Saturday 15 December 2018

Saving the fertility of children with cancer

This feature for the Guardian Weekend magazine feels like a fitting article to end the year on. Fertility preservation is about the future, about uncertainty, about hope - and about the belief that given enough time and resources, scientists can find solutions to problems that may seem unsurmountable right now. Here's to a happy and healthy 2019.

Young cancer patients face uncertainty, aggressive treatment – and a risk to their future fertility. Can a cutting-edge procedure offer a solution?

Friday 14 December 2018

Unlocking the secrets of the ancient world

Can machines help us translate the world's oldest written language? Ancient Mesopotamia has left us more texts than ancient Rome, Egypt and Greece combined, some say. About half a million Mesopotamian clay tablets carrying cuneiform script, the world's oldest writing system, have been excavated, detailing life at the dawn of history. But relatively few can read this script and the languages (Sumerian and Akkadian) it records. Here's how algorithms might help us crack the secrets of the past - and spark new research into our earliest civilisations. 

Saturday 27 October 2018

What's the best age to learn a language?

Can you lose your native language? And what's the best age to learn a second (or third, or fourth) language? Here are two features I wrote for BBC Future about languages and language-learning.

Interestingly, the feature on losing your mother tongue seemed to resonate with a lot of people - I've had fascinating exchanges with rusty native speakers from around the world. But I also enjoyed researching the one on age and language. As one of the experts says: “Not everything goes downhill with age." Our attention span increases, for example. Our study skills improve. And we can read books! Which has definitely been a huge factor in my own language learning. What's your favourite learning strategy?

Thursday 19 April 2018

Basel: A trip to LSD's birthplace

For the Guardian - a city profile of Basel for the 75th anniversary of Albert Hofmann's accidental discovery of LSD. Hofmann was a chemist researching the effects of a fungus that had been used for a variety of medicinal purposes since medieval times, for example to bring on labour (and also for abortions). Hofmann was trying to find a drug to treat fatigue, but then... well, read the article!

One thing I really enjoyed during my research for this piece was hearing about the interplay between science and the arts, both of which are big themes in Basel's history. The two are sometimes treated as polar opposites, especially in the educational system, which is such a shame - all the best scientists are incredibly creative. As Matthias Liechti, a pharmacologist currently researching LSD at University Hospital Basel, told me: “Hofmann was an example of scientific professionalism, but on the other hand he was also spiritually open. That’s a nice mix.”

Wednesday 28 March 2018

The secret world of babies

My son's first assignment! We visited the Babylab at Birkbeck and found out about their latest research for BBC Future.

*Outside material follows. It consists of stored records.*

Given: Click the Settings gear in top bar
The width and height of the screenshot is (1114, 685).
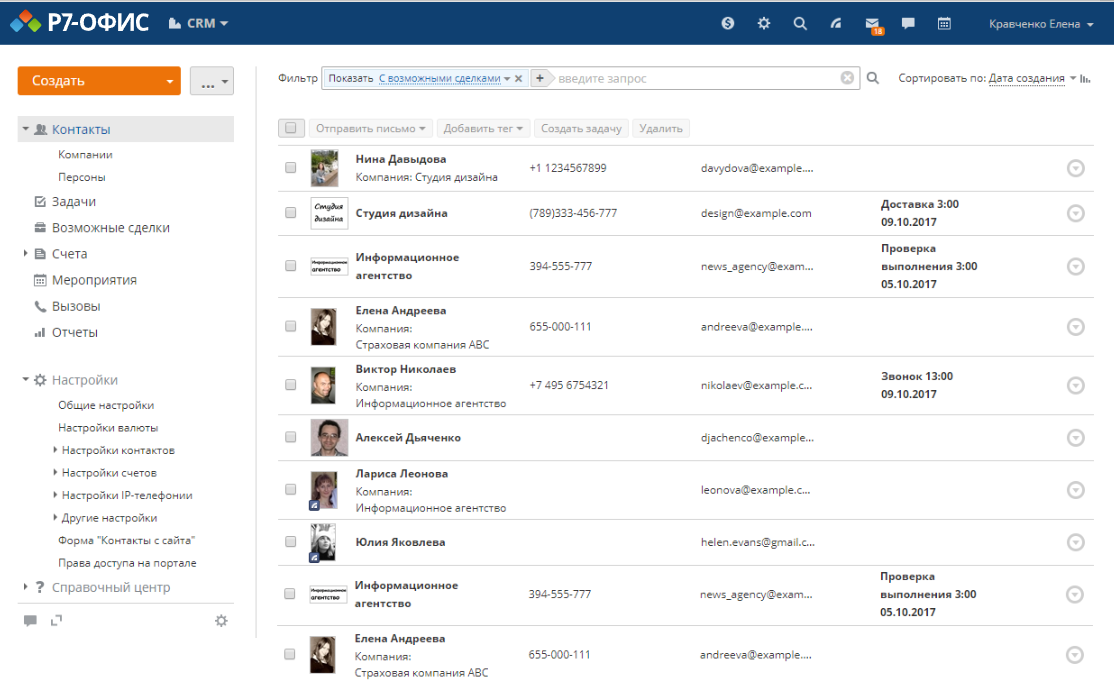Looking at the screenshot, I should [x=763, y=22].
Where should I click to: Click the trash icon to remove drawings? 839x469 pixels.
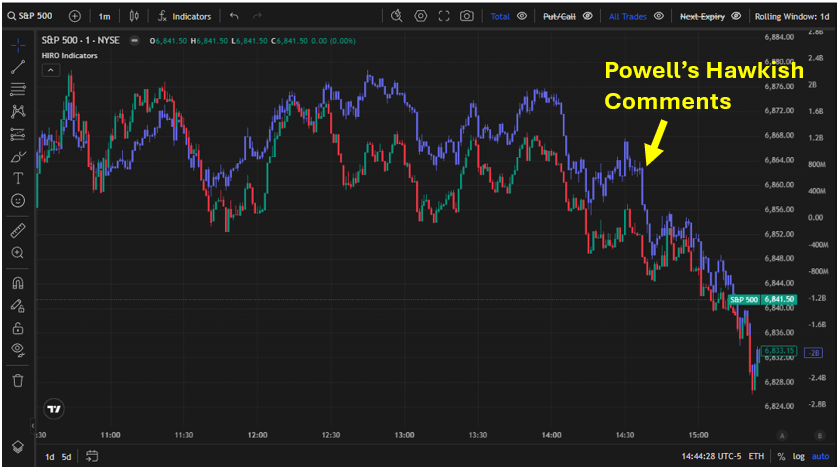[18, 380]
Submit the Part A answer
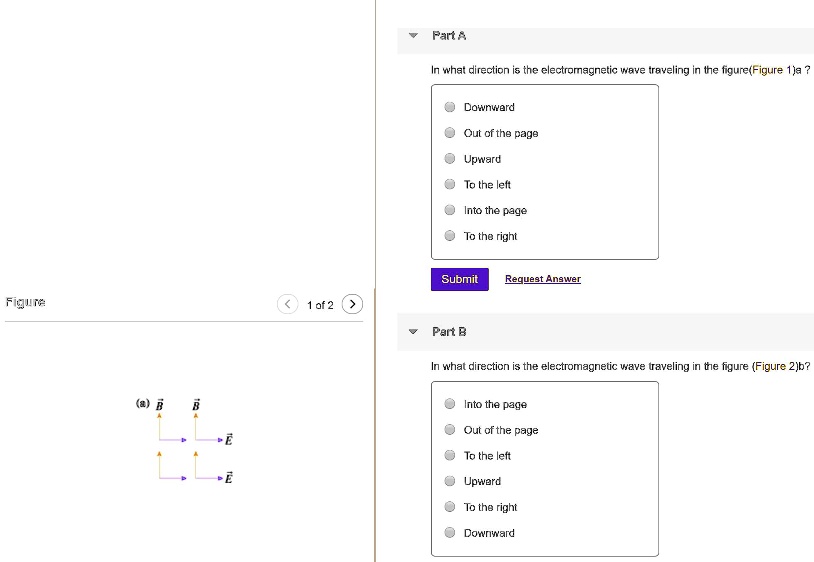Viewport: 814px width, 562px height. 459,279
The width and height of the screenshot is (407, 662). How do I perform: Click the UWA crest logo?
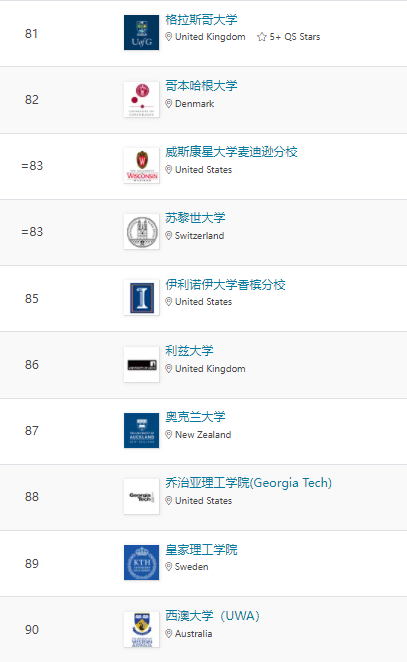[x=141, y=629]
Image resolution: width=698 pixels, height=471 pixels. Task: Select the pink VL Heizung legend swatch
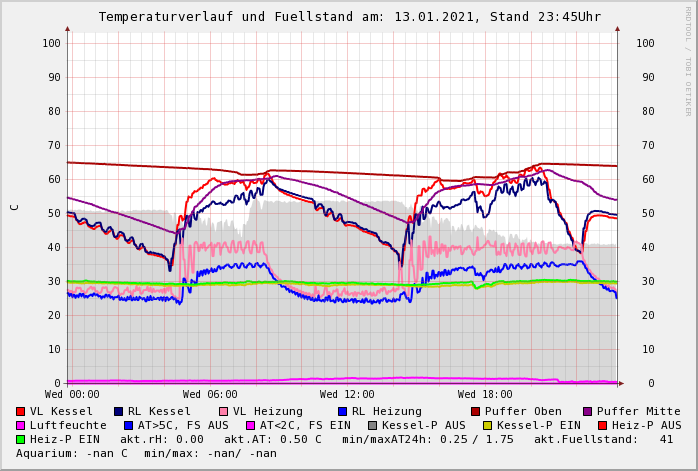pyautogui.click(x=224, y=411)
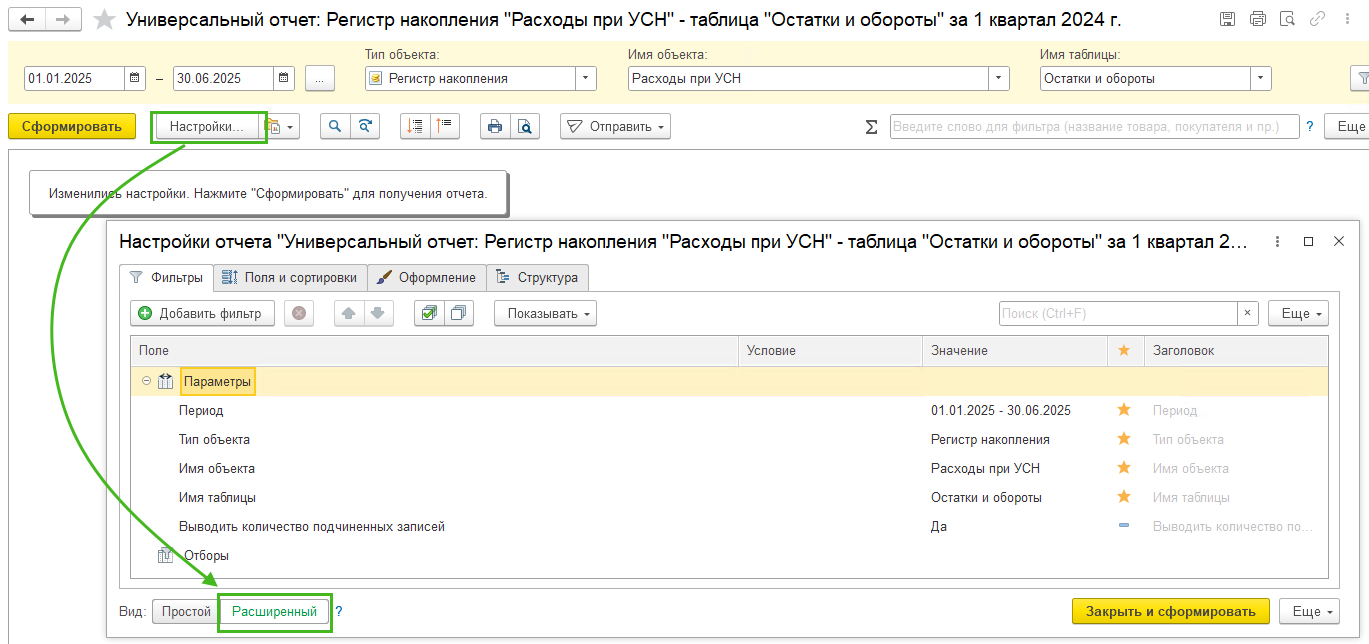Open calendar picker for start date 01.01.2025
This screenshot has height=644, width=1369.
point(136,78)

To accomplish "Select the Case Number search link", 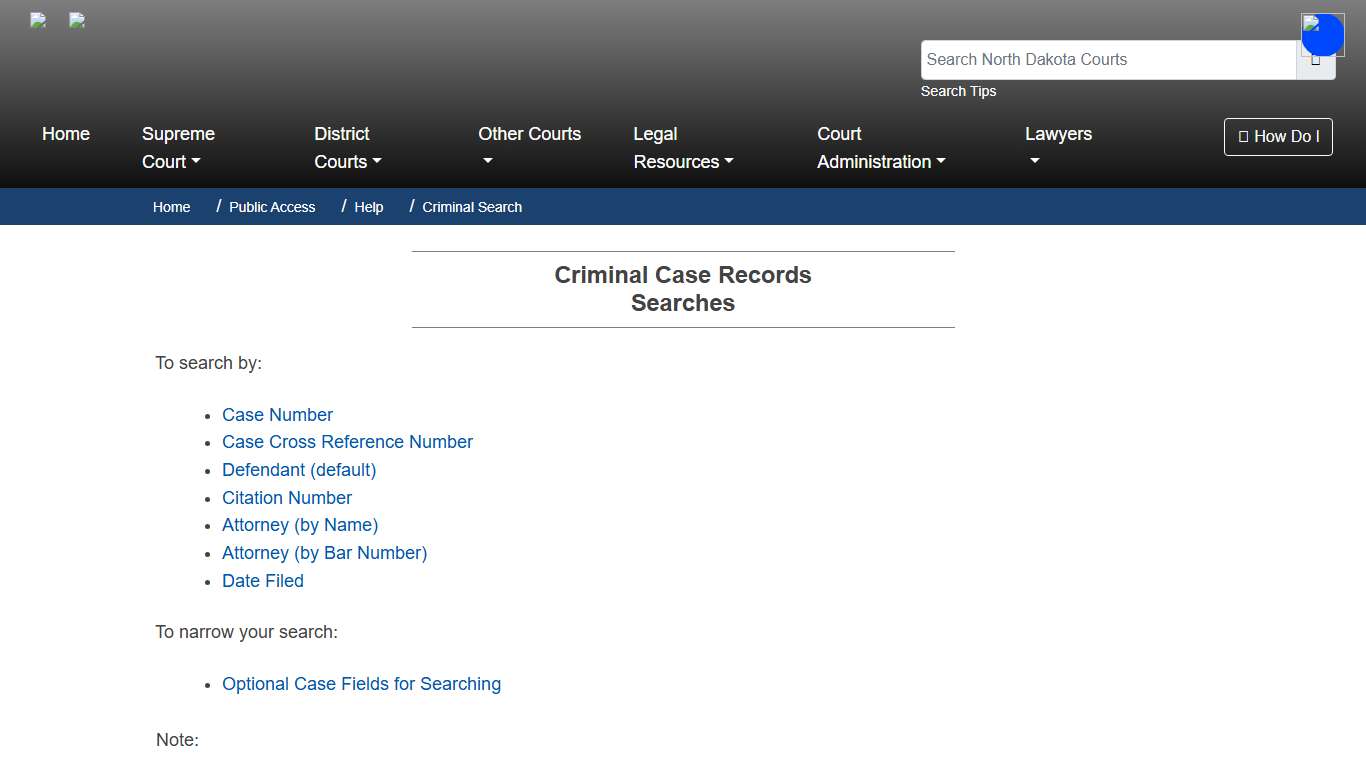I will point(277,414).
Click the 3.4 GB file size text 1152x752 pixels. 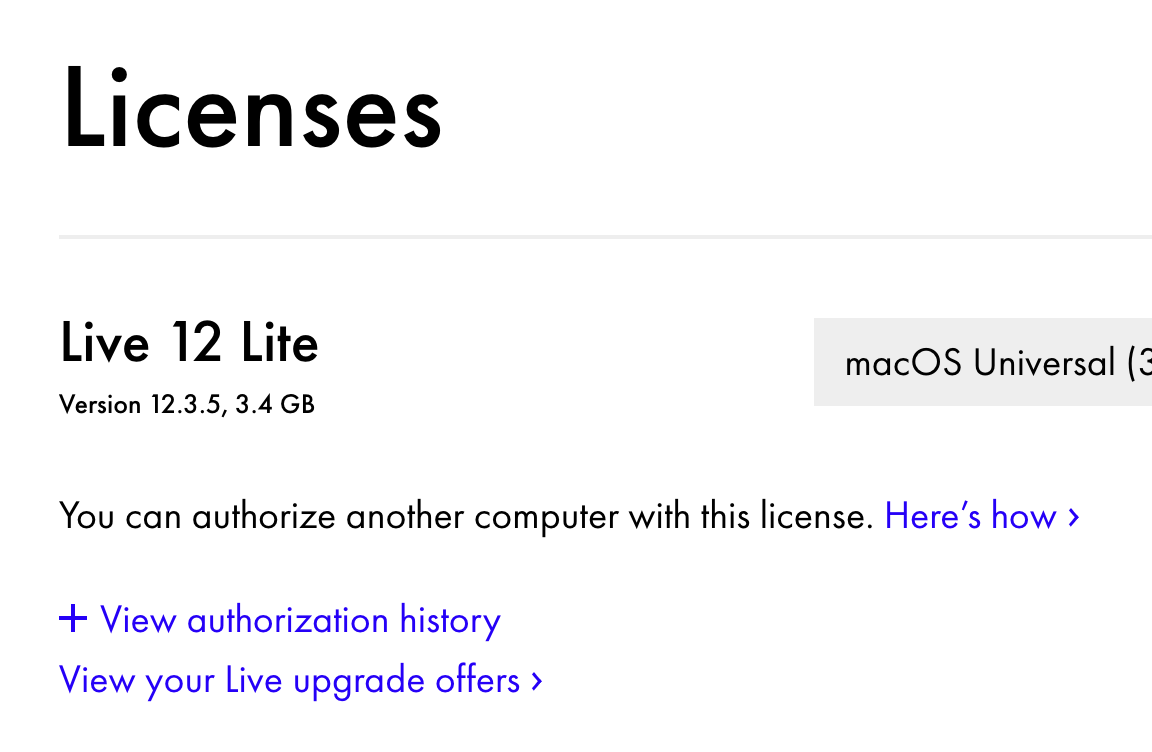pos(275,405)
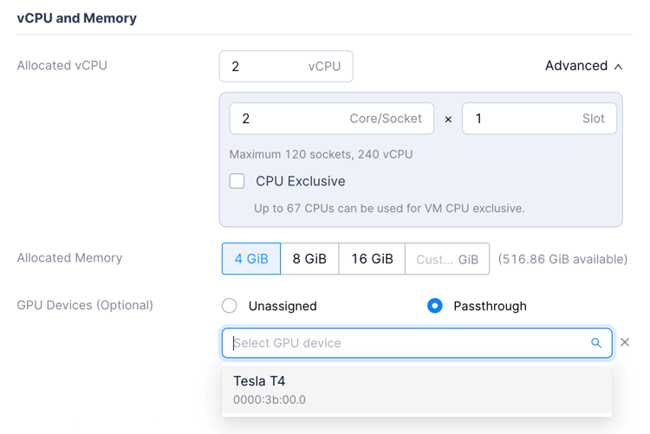Select 8 GiB memory option
Viewport: 650px width, 434px height.
310,259
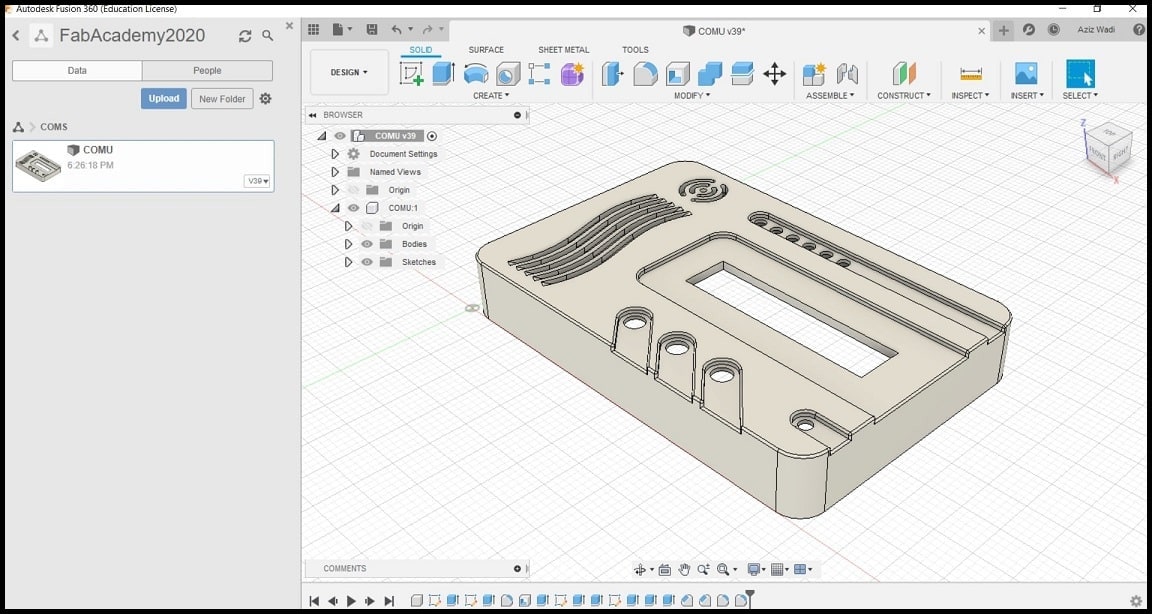Select the Create Sketch tool

pos(411,74)
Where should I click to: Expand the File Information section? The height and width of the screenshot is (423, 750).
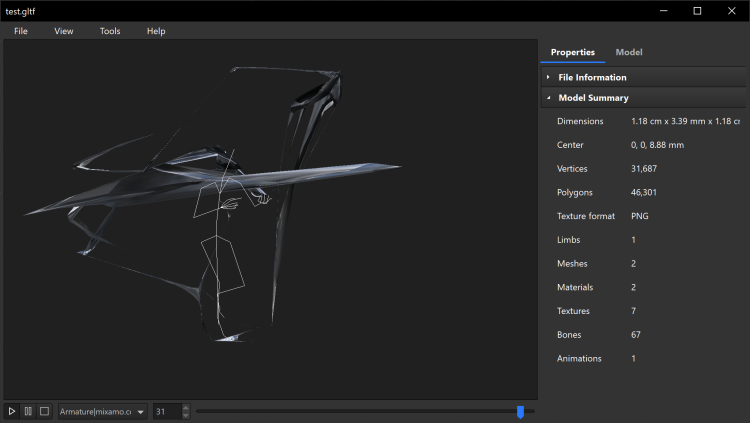pos(592,77)
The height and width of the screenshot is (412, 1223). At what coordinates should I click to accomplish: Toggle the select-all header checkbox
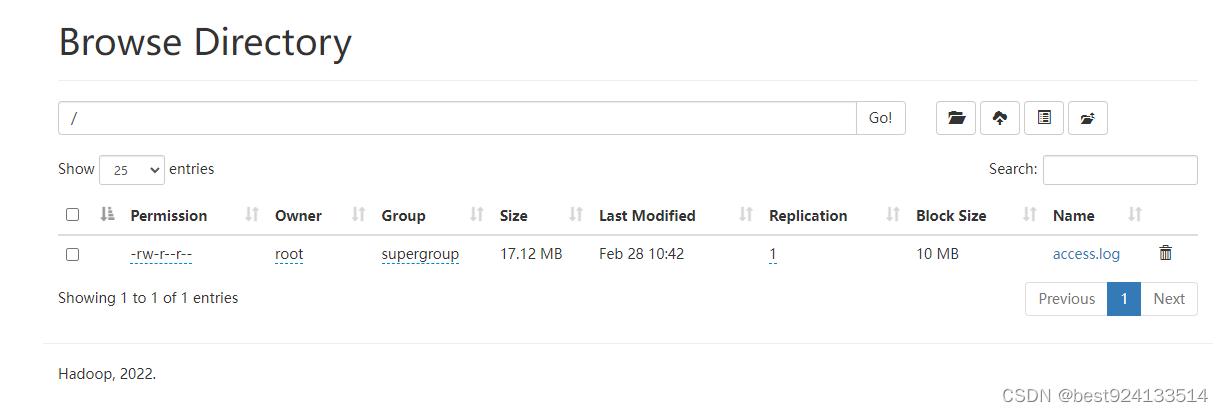(x=72, y=214)
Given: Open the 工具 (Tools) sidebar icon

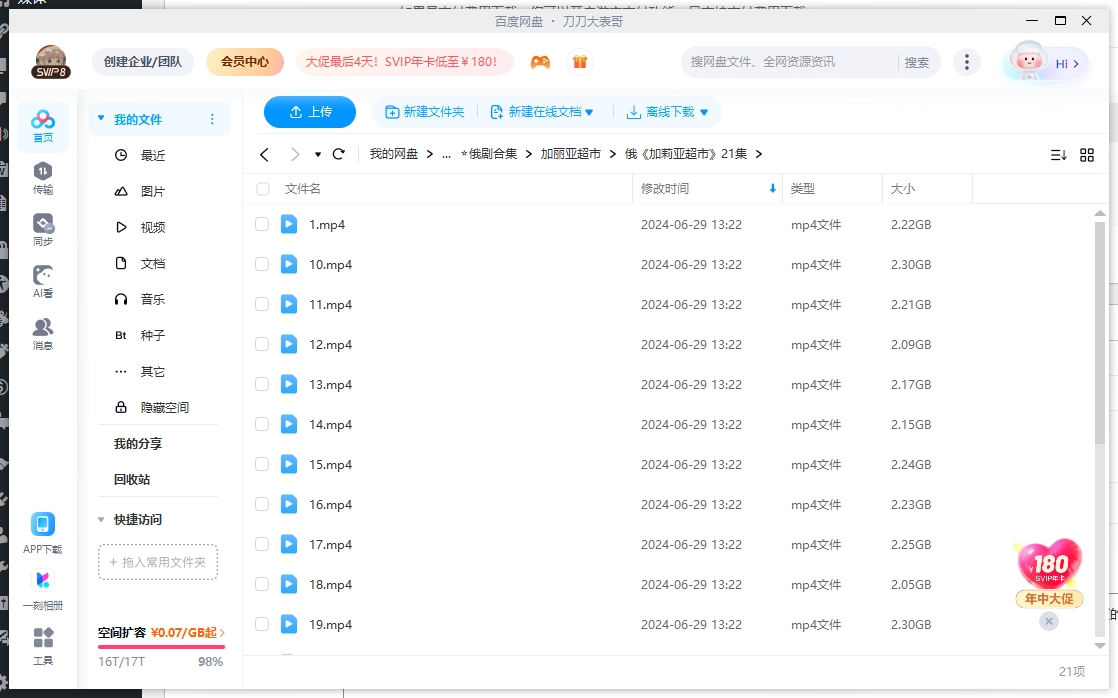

Wednesday 28 February 2018

How you talk to your child changes their brain

Most parents know that talking to their child is important. But a new study has revealed that it’s how you talk to your child that really matters for their brain growth. Read more about chatting and cognitive development in my latest story for the World Economic Forum.

Tuesday 6 February 2018

Why speaking more than one language can boost economic growth

My latest piece for the World Economic Forum: multilingualism is good for the economy, researchers have found. Countries that actively nurture different languages reap a range of rewards, from more successful exports to a more innovative workforce. (And speaking more than one language actually boosts your earning power, as one study showed - even if you don't need your additional language on the job).